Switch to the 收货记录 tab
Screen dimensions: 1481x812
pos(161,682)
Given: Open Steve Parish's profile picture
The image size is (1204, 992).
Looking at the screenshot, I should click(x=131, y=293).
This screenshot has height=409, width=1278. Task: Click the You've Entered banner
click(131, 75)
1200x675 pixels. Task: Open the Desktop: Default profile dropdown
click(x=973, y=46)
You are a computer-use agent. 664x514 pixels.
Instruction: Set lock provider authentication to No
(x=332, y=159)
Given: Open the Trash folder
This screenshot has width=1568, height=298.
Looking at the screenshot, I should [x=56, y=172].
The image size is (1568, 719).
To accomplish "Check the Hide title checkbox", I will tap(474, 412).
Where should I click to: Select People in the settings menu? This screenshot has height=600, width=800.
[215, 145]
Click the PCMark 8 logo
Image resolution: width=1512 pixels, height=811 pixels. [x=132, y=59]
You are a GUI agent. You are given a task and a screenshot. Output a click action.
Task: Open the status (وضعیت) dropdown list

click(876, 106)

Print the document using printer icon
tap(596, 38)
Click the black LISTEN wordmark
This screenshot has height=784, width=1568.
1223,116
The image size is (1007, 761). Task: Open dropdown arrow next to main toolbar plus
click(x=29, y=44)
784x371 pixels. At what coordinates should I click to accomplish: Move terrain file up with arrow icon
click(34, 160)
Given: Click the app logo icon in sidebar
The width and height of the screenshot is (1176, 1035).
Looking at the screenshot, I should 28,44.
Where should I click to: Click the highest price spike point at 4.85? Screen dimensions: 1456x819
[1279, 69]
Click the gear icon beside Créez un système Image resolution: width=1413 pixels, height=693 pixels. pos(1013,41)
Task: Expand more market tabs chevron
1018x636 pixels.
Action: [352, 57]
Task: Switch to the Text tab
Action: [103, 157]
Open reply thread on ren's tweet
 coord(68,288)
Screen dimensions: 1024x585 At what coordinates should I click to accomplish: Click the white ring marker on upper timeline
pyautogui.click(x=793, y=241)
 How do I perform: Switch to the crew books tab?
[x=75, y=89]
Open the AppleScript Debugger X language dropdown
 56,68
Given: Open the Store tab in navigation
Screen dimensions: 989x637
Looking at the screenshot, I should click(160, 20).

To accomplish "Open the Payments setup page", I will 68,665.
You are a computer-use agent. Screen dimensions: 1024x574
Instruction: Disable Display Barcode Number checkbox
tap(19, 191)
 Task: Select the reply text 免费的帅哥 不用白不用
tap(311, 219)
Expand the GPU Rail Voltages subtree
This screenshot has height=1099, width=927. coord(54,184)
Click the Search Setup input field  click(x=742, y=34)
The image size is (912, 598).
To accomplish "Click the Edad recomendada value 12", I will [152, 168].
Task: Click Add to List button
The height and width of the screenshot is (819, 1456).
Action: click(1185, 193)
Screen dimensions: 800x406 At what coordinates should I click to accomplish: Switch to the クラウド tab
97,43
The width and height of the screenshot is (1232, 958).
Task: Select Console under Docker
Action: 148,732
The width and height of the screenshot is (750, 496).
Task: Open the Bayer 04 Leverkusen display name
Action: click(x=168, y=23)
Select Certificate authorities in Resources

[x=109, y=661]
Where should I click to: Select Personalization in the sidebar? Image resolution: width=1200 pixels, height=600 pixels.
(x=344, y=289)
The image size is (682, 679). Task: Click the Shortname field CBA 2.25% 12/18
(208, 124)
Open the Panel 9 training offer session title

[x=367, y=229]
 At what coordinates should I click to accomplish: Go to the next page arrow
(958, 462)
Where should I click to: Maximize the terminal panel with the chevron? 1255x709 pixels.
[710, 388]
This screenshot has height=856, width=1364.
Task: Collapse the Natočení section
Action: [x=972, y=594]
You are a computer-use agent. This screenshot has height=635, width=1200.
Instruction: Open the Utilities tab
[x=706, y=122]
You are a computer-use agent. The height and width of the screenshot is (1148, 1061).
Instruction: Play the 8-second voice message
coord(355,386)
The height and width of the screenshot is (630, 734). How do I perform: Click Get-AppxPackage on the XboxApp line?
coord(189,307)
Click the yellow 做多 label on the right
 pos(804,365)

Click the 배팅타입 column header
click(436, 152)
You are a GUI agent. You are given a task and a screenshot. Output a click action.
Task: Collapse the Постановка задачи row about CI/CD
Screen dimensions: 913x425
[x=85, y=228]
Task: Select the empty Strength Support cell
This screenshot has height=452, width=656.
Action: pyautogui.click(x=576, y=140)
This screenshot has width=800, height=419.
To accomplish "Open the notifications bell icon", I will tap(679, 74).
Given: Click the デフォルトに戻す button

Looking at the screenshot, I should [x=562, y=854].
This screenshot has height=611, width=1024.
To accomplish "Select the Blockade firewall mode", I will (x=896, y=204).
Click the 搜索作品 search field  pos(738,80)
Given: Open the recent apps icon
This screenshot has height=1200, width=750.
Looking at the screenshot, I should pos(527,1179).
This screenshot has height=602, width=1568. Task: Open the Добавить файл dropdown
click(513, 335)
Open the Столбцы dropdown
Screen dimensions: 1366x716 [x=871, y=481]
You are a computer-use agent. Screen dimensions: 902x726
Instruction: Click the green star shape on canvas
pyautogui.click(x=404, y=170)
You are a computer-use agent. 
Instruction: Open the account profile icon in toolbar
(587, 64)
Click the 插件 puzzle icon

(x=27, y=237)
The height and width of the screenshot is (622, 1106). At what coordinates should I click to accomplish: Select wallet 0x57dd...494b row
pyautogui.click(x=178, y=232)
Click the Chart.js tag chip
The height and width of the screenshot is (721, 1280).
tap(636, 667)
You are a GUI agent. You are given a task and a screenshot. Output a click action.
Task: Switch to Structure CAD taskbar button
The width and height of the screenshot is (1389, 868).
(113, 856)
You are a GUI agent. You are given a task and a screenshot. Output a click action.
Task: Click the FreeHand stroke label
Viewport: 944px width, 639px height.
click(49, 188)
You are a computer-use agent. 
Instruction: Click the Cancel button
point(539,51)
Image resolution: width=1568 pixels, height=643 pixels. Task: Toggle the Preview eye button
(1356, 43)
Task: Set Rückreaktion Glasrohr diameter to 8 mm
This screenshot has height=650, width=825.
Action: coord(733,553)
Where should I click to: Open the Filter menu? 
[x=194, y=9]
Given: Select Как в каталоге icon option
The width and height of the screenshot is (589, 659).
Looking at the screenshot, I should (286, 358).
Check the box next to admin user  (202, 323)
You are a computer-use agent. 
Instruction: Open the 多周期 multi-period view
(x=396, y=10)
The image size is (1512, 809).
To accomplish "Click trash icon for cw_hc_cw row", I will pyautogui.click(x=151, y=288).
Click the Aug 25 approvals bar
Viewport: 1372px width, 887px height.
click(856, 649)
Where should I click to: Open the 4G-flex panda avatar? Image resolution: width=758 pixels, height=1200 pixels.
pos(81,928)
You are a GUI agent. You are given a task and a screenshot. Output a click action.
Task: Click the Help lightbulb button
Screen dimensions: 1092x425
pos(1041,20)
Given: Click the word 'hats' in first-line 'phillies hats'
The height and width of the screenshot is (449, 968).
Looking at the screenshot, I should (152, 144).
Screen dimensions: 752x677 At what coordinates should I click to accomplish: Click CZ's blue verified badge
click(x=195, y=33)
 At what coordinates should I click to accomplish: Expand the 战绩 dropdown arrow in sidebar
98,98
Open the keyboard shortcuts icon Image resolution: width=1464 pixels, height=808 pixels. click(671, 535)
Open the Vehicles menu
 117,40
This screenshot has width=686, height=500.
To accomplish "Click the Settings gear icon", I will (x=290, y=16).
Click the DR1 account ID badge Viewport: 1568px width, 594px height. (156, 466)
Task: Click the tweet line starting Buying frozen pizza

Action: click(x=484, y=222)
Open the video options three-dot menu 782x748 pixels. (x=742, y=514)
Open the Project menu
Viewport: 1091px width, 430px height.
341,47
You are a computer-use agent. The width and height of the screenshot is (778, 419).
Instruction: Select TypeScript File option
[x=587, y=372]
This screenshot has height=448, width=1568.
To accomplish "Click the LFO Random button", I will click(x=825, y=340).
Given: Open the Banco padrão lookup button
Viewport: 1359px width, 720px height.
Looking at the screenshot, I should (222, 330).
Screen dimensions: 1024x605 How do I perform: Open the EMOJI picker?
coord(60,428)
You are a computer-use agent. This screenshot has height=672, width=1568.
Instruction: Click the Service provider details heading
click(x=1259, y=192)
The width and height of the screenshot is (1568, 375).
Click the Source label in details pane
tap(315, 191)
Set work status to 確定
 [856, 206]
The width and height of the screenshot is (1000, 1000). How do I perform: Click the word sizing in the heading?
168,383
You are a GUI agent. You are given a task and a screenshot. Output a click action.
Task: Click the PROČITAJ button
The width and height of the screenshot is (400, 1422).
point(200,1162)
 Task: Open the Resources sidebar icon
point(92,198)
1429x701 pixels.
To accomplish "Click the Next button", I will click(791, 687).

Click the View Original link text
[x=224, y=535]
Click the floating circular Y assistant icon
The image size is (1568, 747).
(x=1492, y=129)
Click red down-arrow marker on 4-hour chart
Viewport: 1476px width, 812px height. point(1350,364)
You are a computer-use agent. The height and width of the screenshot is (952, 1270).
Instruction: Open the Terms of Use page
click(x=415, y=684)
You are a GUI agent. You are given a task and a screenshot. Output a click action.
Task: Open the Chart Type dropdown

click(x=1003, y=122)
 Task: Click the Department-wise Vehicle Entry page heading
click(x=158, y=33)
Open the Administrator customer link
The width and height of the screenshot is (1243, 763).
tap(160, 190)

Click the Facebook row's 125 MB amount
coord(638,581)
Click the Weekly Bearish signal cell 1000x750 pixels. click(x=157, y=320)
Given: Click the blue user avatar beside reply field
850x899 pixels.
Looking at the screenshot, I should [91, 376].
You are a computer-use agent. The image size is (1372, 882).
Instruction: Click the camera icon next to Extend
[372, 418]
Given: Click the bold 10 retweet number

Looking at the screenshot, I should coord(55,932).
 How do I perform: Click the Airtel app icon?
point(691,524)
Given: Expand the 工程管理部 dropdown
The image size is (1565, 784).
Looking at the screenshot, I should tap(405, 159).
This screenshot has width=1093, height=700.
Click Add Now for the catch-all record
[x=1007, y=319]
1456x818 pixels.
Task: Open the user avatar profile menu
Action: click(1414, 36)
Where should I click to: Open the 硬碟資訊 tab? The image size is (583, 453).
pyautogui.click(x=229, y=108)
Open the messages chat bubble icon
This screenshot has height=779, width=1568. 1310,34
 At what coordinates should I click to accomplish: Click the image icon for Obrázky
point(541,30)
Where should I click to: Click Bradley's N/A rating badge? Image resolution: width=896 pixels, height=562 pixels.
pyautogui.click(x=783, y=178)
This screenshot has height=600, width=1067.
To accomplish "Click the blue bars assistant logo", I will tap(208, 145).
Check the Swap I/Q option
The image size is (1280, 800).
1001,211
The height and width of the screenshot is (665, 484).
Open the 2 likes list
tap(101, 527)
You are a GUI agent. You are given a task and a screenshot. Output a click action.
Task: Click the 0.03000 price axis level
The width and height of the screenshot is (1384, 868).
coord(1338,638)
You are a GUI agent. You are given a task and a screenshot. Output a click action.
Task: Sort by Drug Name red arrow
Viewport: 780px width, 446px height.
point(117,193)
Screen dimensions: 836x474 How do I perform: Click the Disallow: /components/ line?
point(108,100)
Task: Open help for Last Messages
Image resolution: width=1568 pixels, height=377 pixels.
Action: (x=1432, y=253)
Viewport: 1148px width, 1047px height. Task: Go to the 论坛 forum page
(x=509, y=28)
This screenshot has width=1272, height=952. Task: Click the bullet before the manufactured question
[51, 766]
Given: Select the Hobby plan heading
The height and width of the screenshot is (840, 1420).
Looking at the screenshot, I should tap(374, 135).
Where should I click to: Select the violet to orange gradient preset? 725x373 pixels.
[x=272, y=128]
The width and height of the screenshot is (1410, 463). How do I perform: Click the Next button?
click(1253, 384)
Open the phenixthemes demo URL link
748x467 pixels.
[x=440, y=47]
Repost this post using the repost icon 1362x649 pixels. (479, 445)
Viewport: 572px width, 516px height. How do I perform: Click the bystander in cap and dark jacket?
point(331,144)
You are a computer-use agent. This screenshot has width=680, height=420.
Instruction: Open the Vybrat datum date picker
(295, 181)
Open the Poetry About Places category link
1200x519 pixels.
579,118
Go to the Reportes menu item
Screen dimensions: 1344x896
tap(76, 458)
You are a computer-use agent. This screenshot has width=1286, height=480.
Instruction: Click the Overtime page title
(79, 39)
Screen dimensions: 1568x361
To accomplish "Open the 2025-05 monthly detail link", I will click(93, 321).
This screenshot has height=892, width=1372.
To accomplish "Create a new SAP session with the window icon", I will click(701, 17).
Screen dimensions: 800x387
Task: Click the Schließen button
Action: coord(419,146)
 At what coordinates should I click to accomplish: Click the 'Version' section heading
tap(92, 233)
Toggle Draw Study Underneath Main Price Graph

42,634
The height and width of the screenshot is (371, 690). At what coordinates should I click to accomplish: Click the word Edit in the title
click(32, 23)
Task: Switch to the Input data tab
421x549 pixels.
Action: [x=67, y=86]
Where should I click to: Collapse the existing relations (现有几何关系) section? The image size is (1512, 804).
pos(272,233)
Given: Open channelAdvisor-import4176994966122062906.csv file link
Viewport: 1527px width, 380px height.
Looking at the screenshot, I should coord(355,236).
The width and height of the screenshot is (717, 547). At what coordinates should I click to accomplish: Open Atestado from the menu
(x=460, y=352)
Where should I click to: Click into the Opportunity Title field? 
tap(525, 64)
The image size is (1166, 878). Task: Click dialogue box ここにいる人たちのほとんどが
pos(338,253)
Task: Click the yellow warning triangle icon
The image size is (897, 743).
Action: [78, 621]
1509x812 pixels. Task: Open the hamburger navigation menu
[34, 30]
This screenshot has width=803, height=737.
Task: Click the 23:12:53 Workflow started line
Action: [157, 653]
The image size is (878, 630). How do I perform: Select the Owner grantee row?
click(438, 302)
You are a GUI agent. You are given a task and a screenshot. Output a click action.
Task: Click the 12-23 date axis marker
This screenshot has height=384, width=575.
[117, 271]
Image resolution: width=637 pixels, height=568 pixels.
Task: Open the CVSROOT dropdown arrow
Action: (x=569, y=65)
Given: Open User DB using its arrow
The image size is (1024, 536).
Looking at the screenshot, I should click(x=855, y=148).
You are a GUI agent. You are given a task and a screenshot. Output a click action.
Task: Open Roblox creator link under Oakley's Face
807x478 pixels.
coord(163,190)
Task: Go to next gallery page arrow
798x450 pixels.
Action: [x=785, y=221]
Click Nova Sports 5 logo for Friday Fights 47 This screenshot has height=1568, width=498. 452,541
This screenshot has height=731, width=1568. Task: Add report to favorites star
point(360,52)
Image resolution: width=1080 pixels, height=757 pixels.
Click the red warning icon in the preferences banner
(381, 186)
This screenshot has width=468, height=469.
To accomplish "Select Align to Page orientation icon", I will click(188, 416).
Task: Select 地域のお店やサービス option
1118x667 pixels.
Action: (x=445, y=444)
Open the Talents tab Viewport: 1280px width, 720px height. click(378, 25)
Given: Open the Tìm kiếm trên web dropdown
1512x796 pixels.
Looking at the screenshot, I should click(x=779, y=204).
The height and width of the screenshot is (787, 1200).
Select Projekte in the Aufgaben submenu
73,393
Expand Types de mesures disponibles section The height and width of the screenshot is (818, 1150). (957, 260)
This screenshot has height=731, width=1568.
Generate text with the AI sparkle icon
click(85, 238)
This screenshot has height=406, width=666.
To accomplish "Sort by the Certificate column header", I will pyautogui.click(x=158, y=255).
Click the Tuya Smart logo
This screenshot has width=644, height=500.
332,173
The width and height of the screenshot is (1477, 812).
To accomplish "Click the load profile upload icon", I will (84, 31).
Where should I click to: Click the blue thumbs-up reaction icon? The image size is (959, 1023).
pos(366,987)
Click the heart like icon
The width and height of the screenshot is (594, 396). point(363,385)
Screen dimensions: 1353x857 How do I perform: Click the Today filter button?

● ● ● ●

• **Activity**:
Only a number is wanted: how many lines above include "gear"?

• **Answer**:
2